Eric Swalwell Reaps What He Sows

By Charles C. W. Cooke

Monday, April 13, 2026

 

I have no idea whether Eric Swalwell is guilty of the sexual crimes of which he has been accused. I would note, however, that everything the man has said on the topic over the previous decade or so instructs me to believe that the allegations are true.

 

Back when Brett Kavanaugh was being put through the ringer, Swalwell routinely tweeted out the maximalist shibboleth “#BelieveSurvivors”; engaged in cynical question begging, describing Kavanaugh’s accuser as “all the victims” and proposing that “victims of sexual assault . . . deserve to be heard”; and asked, rhetorically, what the “chances” were that “three or four women independently who never met each other would have similar experiences with one person,” before concluding that “either this person committed these horrific acts or he’s the single unluckiest person in the world.”

 

As it happened, there were not “three or four women” in the Kavanaugh case. But there are “three or four women” in Swalwell’s, and rather than seeing this as evidence that he must have “committed these horrific acts,” he has concluded that he is truly unlucky — or worse. “These allegations of sexual assault are flat out false,” Swalwell said in a video released to counter the charges. “They did not happen. They have never happened.” Later, at a town hall in in Sacramento, Swalwell suggested that the claims had been timed to kill his now-suspended campaign for governor and confirmed that his lawyers had sent cease-and-desist letters to at least two of the women involved. #BelieveSurvivors?

 

Perhaps Swalwell did it. Certainly, he is no paragon of virtue. But the case for skepticism is sufficiently obvious to warrant an airing. Put simply, Swalwell had become a problem for the institutional Democratic Party, and this development helps it solve that problem. A few years ago, the Democrats instituted an election system in California that, while facially neutral, was designed to prevent Republican candidates from getting onto the ballot in statewide elections. The only flaw in that system was that if enough Democrats ran at the same time, a Republican — or even two Republicans — could sneak through. In recent weeks, powerful figures in the Democratic Party have started to worry aloud about just that, prompting the party’s chairman to ask all aspirants to “honestly assess the viability of their candidacy.” As ever, it is a logical fallacy to contend that anyone who benefits from a given action must have authored that action. But it would be naïve to pretend that this fracas doesn’t neatly solve the party’s conundrum.
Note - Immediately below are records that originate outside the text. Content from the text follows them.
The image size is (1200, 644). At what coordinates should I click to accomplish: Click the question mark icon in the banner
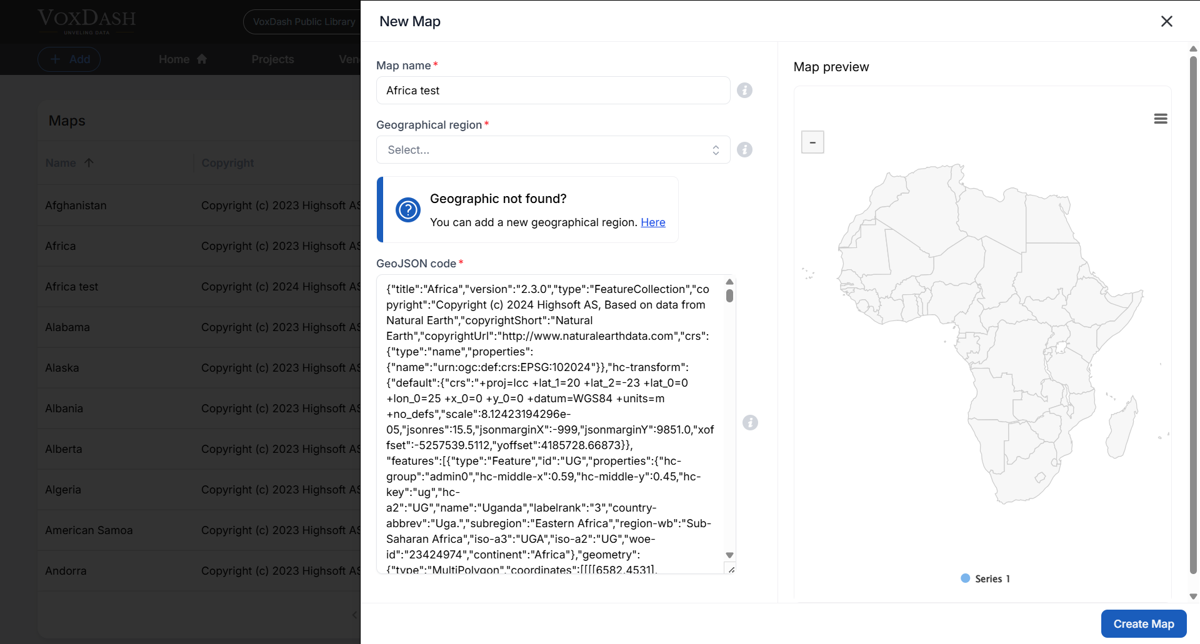(408, 210)
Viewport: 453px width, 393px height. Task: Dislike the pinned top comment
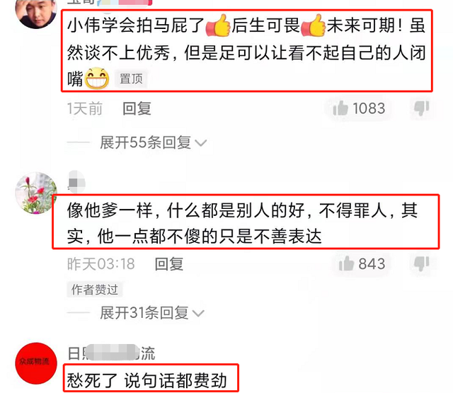coord(422,108)
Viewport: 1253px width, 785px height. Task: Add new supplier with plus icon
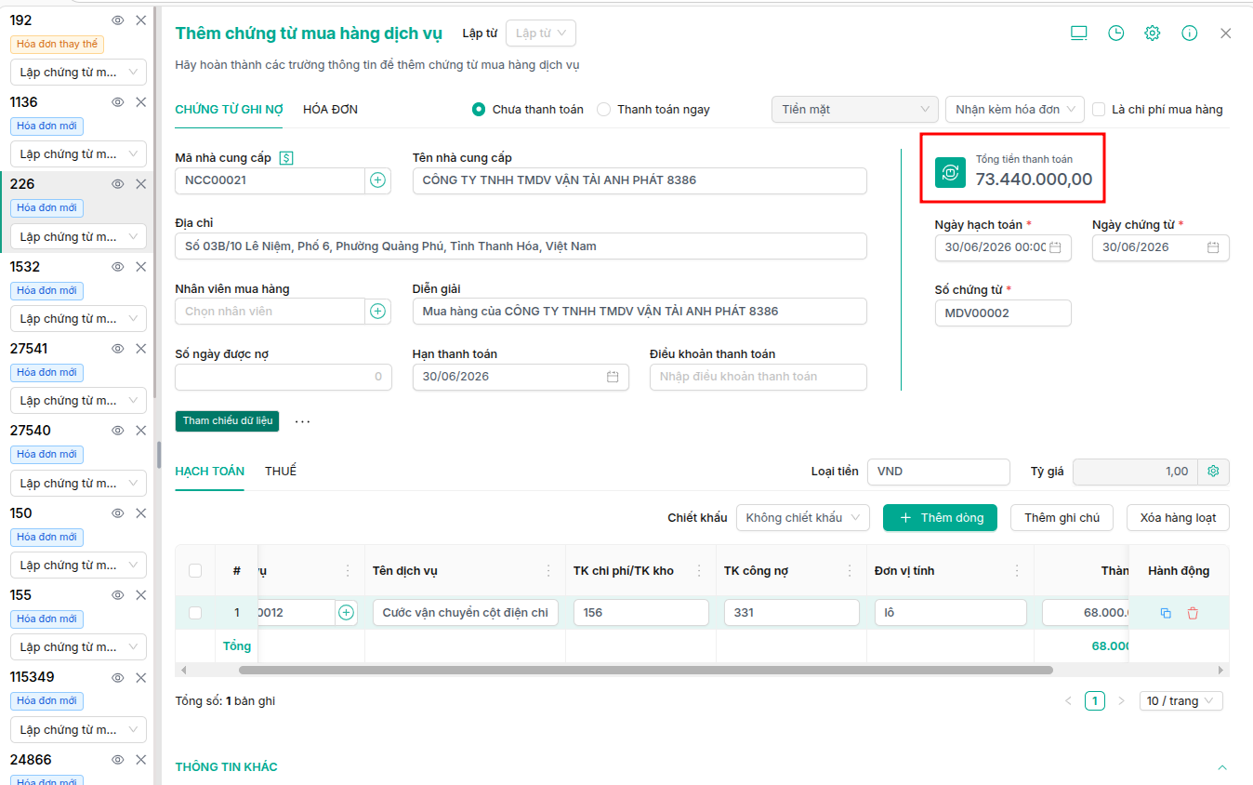[x=377, y=180]
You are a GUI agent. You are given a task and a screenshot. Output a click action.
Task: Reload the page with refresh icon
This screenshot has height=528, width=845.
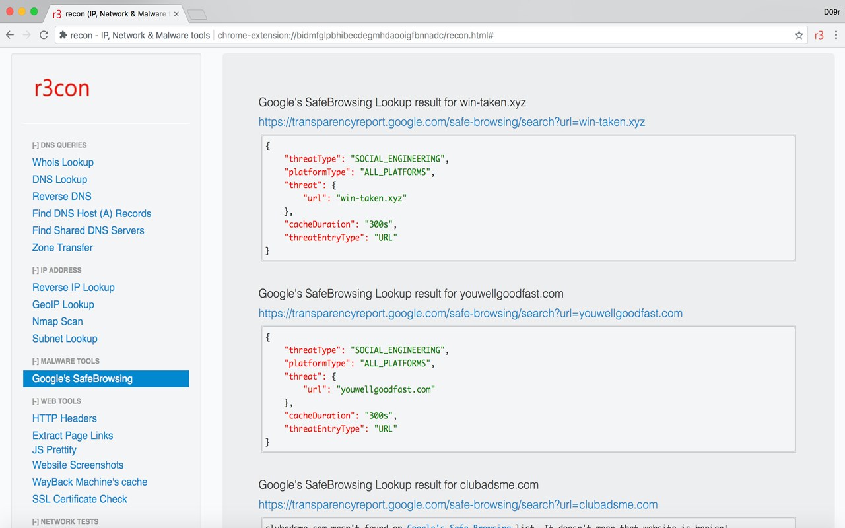[x=44, y=35]
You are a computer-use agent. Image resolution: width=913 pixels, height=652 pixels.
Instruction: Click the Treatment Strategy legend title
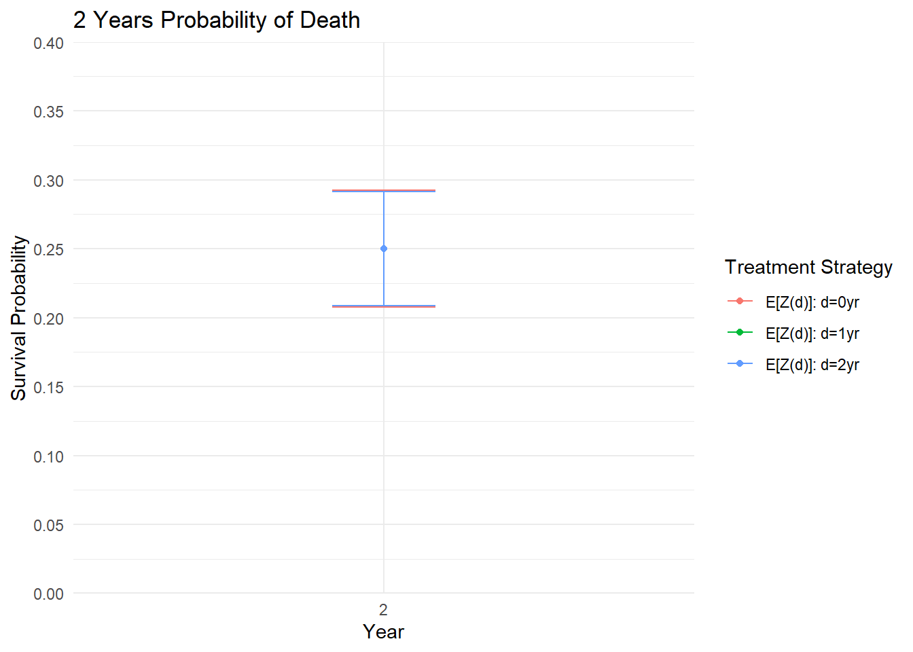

At the very least, there is a plausible motive for shenanigans, and when there is a motive, fair-minded people ought to acknowledge as much.

 

Unless, that is, they are influenced by figures such as Eric Swalwell, who has repeatedly hijacked the #MeToo movement for his own political gain, and who, rather deliciously, is now claiming to be a victim of the very game he himself chose to play. This should not surprise anyone.

 

In theory, #MeToo was about abused women finally deciding to speak up about their experiences. In practice, #MeToo was a disastrous, culture-wide moral panic that pushed influential people to insist that the proper evidentiary standard in a liberal society ought to be “but she said it happened.” The transition was immediate. Within days, the innocuous claim that “women are sometimes assaulted, which is bad” had become seamlessly transmuted into the witch trial scene from Monty Python and the Holy Grail. Within weeks, HR departments and university administrators moved from vowing to take reports seriously to adopting the linguistic tics of the KGB. It was a shameful moment that, in a more conscientious nation, would have ended its architects’ careers.

 

Morality aside, I have long wondered what would possess any public figure to adopt a standard such as Swalwell’s. If one is not a sexual predator — as, mercifully, most of us are not — then it would presumably be useful to be able to deny any false claims without being told that one had preemptively conceded them way back when. And if one is a sexual predator . . . well, then one must be suicidal to utter such a line. At the time, Swalwell must have enjoyed the rush of approbation that is the reward of all sloganeers. Now, as Shakespeare had it, he has joined the unlovely ranks of those who teach “bloody instructions, which, being taught, return to plague the inventor.”